--- BEGIN ---
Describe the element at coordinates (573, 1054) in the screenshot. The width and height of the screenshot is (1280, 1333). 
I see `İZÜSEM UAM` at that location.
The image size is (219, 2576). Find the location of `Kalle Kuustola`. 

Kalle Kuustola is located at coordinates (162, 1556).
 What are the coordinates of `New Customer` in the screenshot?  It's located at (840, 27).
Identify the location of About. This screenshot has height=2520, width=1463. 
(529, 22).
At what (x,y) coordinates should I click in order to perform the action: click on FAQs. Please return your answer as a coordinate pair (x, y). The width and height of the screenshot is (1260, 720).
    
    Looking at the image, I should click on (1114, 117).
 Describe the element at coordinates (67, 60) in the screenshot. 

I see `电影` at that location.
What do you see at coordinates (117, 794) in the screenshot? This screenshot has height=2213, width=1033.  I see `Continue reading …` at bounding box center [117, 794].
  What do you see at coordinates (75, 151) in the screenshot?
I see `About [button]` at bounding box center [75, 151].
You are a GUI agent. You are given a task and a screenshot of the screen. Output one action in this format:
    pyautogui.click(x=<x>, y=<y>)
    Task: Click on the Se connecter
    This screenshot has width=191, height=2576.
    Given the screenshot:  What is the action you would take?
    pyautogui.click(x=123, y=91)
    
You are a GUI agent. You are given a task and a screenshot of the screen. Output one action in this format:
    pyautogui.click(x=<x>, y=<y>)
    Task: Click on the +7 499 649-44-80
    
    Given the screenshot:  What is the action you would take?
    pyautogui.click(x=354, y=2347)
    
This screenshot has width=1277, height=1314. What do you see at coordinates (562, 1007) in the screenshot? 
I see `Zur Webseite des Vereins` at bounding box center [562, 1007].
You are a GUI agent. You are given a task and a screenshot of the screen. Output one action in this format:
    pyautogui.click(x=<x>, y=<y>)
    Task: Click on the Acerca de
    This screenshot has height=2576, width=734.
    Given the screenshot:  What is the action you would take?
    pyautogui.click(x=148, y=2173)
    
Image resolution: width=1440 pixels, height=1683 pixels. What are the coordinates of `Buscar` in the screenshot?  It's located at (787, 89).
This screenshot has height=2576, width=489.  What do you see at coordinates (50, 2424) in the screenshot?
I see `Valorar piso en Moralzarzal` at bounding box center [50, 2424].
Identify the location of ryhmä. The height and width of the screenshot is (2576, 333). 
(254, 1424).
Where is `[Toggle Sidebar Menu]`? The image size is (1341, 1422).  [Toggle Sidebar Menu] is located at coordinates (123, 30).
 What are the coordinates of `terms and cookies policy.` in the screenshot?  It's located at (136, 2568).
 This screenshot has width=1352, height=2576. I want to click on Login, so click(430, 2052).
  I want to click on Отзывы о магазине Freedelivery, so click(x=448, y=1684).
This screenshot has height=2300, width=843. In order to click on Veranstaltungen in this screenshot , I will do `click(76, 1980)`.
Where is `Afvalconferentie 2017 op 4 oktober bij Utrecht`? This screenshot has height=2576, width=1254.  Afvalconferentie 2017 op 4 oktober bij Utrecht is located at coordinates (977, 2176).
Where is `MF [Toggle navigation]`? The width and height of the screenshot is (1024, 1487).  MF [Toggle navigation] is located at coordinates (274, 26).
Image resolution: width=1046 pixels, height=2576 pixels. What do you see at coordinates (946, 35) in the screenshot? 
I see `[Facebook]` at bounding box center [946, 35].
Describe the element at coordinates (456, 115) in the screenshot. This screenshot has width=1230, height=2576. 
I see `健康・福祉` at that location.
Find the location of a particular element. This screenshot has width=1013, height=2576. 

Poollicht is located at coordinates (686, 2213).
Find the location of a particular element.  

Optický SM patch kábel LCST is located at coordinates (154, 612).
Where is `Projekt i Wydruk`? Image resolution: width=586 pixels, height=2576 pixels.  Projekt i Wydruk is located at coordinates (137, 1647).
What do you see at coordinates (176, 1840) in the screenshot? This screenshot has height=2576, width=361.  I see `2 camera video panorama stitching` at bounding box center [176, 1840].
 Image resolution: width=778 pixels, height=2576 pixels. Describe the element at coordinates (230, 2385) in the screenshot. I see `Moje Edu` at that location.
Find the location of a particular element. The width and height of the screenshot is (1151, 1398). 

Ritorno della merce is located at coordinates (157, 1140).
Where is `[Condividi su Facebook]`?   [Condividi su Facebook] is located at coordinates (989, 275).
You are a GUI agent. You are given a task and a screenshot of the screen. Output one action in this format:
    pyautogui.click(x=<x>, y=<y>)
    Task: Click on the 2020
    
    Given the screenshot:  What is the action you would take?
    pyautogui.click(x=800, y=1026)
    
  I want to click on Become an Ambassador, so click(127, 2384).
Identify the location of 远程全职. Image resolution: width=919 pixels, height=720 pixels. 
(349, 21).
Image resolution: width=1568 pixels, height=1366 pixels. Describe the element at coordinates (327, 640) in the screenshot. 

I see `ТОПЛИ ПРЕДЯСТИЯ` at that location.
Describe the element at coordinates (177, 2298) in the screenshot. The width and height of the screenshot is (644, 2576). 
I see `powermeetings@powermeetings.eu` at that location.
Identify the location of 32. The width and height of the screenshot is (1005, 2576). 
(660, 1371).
--- END ---
Render every line of the entries above as a JSON list of strings, one string per line, leaving out blank lines.

**WRITTEN RESPONSE**
[
  "Describe the element at coordinates (573, 1054) in the screenshot. The width and height of the screenshot is (1280, 1333). ",
  "I see `İZÜSEM UAM` at that location.",
  "The image size is (219, 2576). Find the location of `Kalle Kuustola`. ",
  "Kalle Kuustola is located at coordinates (162, 1556).",
  " What are the coordinates of `New Customer` in the screenshot?  It's located at (840, 27).",
  "Identify the location of About. This screenshot has height=2520, width=1463. ",
  "(529, 22).",
  "At what (x,y) coordinates should I click in order to perform the action: click on FAQs. Please return your answer as a coordinate pair (x, y). The width and height of the screenshot is (1260, 720).",
  "    Looking at the image, I should click on (1114, 117).",
  " Describe the element at coordinates (67, 60) in the screenshot. ",
  "I see `电影` at that location.",
  "What do you see at coordinates (117, 794) in the screenshot? This screenshot has height=2213, width=1033.  I see `Continue reading …` at bounding box center [117, 794].",
  "  What do you see at coordinates (75, 151) in the screenshot?",
  "I see `About [button]` at bounding box center [75, 151].",
  "You are a GUI agent. You are given a task and a screenshot of the screen. Output one action in this format:",
  "    pyautogui.click(x=<x>, y=<y>)",
  "    Task: Click on the Se connecter",
  "    This screenshot has width=191, height=2576.",
  "    Given the screenshot:  What is the action you would take?",
  "    pyautogui.click(x=123, y=91)",
  "You are a GUI agent. You are given a task and a screenshot of the screen. Output one action in this format:",
  "    pyautogui.click(x=<x>, y=<y>)",
  "    Task: Click on the +7 499 649-44-80",
  "    Given the screenshot:  What is the action you would take?",
  "    pyautogui.click(x=354, y=2347)",
  "This screenshot has width=1277, height=1314. What do you see at coordinates (562, 1007) in the screenshot? ",
  "I see `Zur Webseite des Vereins` at bounding box center [562, 1007].",
  "You are a GUI agent. You are given a task and a screenshot of the screen. Output one action in this format:",
  "    pyautogui.click(x=<x>, y=<y>)",
  "    Task: Click on the Acerca de",
  "    This screenshot has height=2576, width=734.",
  "    Given the screenshot:  What is the action you would take?",
  "    pyautogui.click(x=148, y=2173)",
  "Image resolution: width=1440 pixels, height=1683 pixels. What are the coordinates of `Buscar` in the screenshot?  It's located at (787, 89).",
  "This screenshot has height=2576, width=489.  What do you see at coordinates (50, 2424) in the screenshot?",
  "I see `Valorar piso en Moralzarzal` at bounding box center [50, 2424].",
  "Identify the location of ryhmä. The height and width of the screenshot is (2576, 333). ",
  "(254, 1424).",
  "Where is `[Toggle Sidebar Menu]`? The image size is (1341, 1422).  [Toggle Sidebar Menu] is located at coordinates (123, 30).",
  " What are the coordinates of `terms and cookies policy.` in the screenshot?  It's located at (136, 2568).",
  " This screenshot has width=1352, height=2576. I want to click on Login, so click(430, 2052).",
  "  I want to click on Отзывы о магазине Freedelivery, so click(x=448, y=1684).",
  "This screenshot has height=2300, width=843. In order to click on Veranstaltungen in this screenshot , I will do `click(76, 1980)`.",
  "Where is `Afvalconferentie 2017 op 4 oktober bij Utrecht`? This screenshot has height=2576, width=1254.  Afvalconferentie 2017 op 4 oktober bij Utrecht is located at coordinates (977, 2176).",
  "Where is `MF [Toggle navigation]`? The width and height of the screenshot is (1024, 1487).  MF [Toggle navigation] is located at coordinates (274, 26).",
  "Image resolution: width=1046 pixels, height=2576 pixels. What do you see at coordinates (946, 35) in the screenshot? ",
  "I see `[Facebook]` at bounding box center [946, 35].",
  "Describe the element at coordinates (456, 115) in the screenshot. This screenshot has width=1230, height=2576. ",
  "I see `健康・福祉` at that location.",
  "Find the location of a particular element. This screenshot has width=1013, height=2576. ",
  "Poollicht is located at coordinates (686, 2213).",
  "Find the location of a particular element.  ",
  "Optický SM patch kábel LCST is located at coordinates (154, 612).",
  "Where is `Projekt i Wydruk`? Image resolution: width=586 pixels, height=2576 pixels.  Projekt i Wydruk is located at coordinates (137, 1647).",
  "What do you see at coordinates (176, 1840) in the screenshot? This screenshot has height=2576, width=361.  I see `2 camera video panorama stitching` at bounding box center [176, 1840].",
  " Image resolution: width=778 pixels, height=2576 pixels. Describe the element at coordinates (230, 2385) in the screenshot. I see `Moje Edu` at that location.",
  "Find the location of a particular element. The width and height of the screenshot is (1151, 1398). ",
  "Ritorno della merce is located at coordinates (157, 1140).",
  "Where is `[Condividi su Facebook]`?   [Condividi su Facebook] is located at coordinates (989, 275).",
  "You are a GUI agent. You are given a task and a screenshot of the screen. Output one action in this format:",
  "    pyautogui.click(x=<x>, y=<y>)",
  "    Task: Click on the 2020",
  "    Given the screenshot:  What is the action you would take?",
  "    pyautogui.click(x=800, y=1026)",
  "  I want to click on Become an Ambassador, so click(127, 2384).",
  "Identify the location of 远程全职. Image resolution: width=919 pixels, height=720 pixels. ",
  "(349, 21).",
  "Image resolution: width=1568 pixels, height=1366 pixels. Describe the element at coordinates (327, 640) in the screenshot. ",
  "I see `ТОПЛИ ПРЕДЯСТИЯ` at that location.",
  "Describe the element at coordinates (177, 2298) in the screenshot. The width and height of the screenshot is (644, 2576). ",
  "I see `powermeetings@powermeetings.eu` at that location.",
  "Identify the location of 32. The width and height of the screenshot is (1005, 2576). ",
  "(660, 1371)."
]